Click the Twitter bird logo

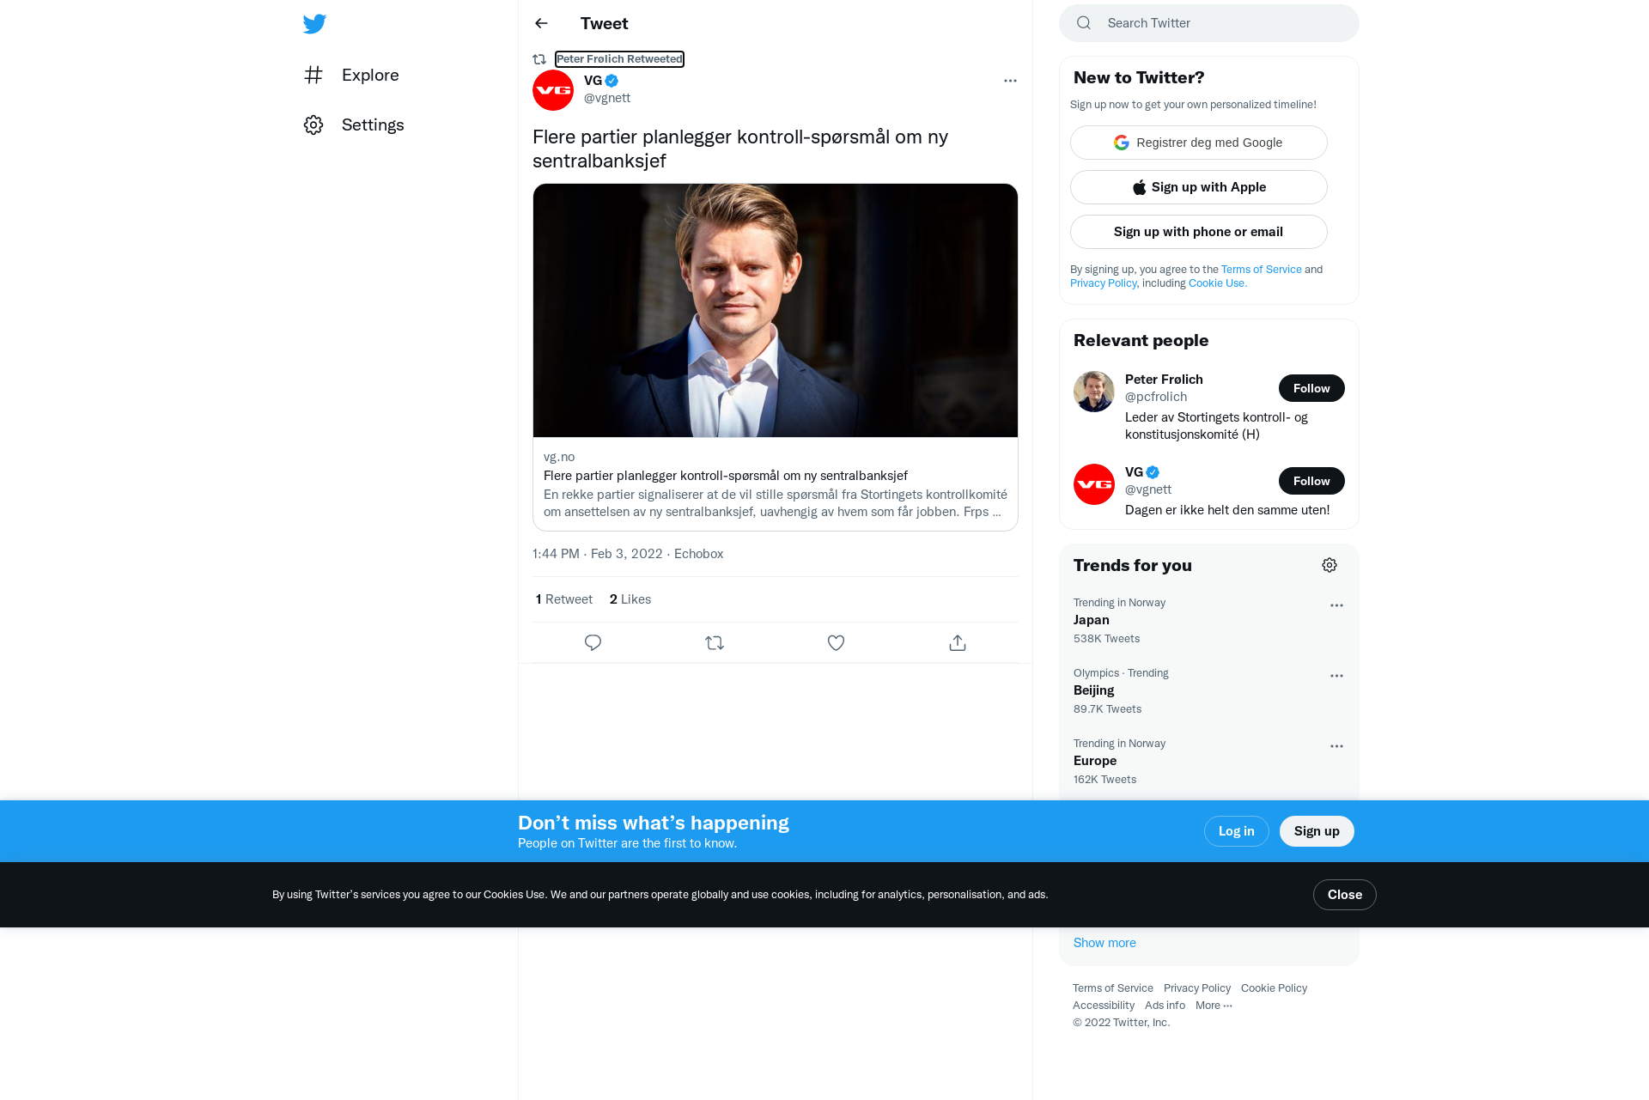314,23
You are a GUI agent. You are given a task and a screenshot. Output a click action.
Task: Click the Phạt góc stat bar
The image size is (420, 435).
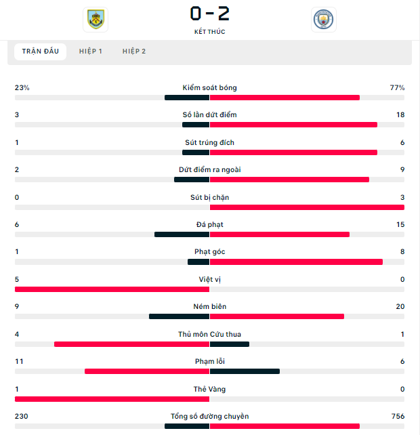[209, 262]
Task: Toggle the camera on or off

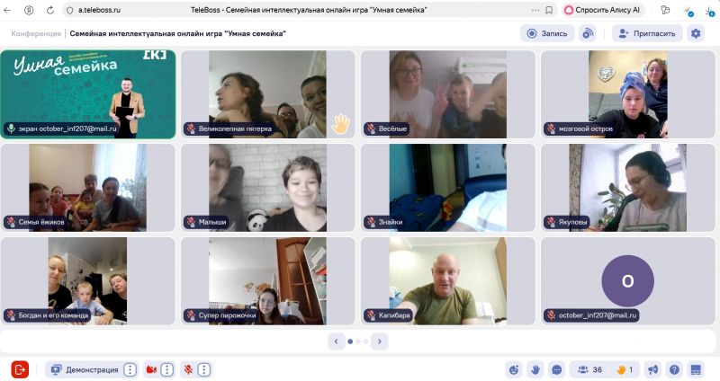Action: coord(152,369)
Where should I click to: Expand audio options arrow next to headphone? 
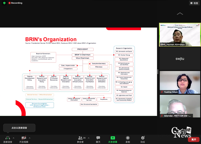[14, 137]
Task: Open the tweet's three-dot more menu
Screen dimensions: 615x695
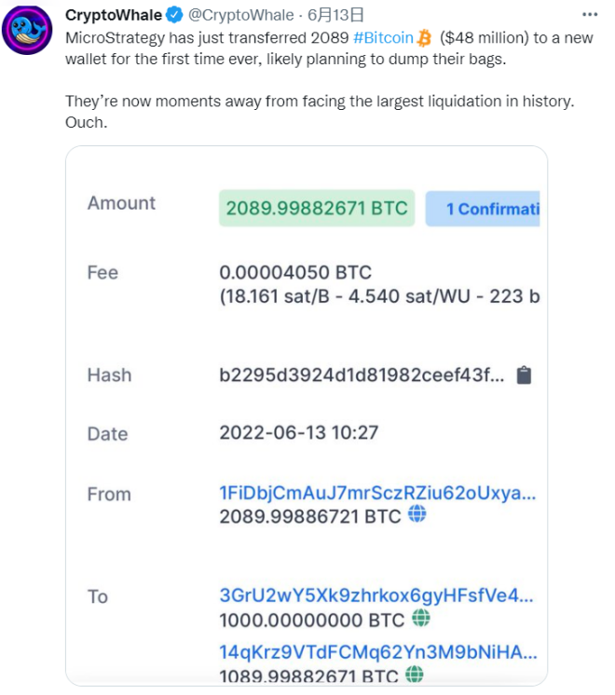Action: pos(590,15)
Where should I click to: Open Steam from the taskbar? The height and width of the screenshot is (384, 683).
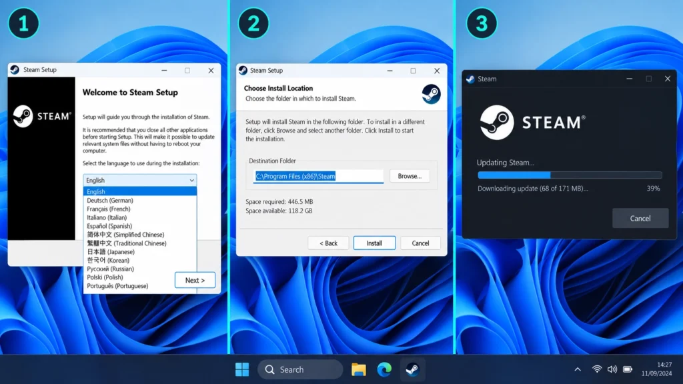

■ ■ ■

Only the pictures are to be left out; all other material is to be output exactly.

Click the Twitter bird logo

314,23
You are a GUI agent. You are given a task and a screenshot. Output a click action.
Task: Click the Phạt góc stat bar
The image size is (420, 435).
[209, 262]
Task: Toggle the camera on or off

Action: coord(152,369)
Where should I click to: Expand audio options arrow next to headphone? 
[14, 137]
Task: Open the tweet's three-dot more menu
Screen dimensions: 615x695
Action: pos(590,15)
Where should I click to: Open Steam from the taskbar? The height and width of the screenshot is (384, 683).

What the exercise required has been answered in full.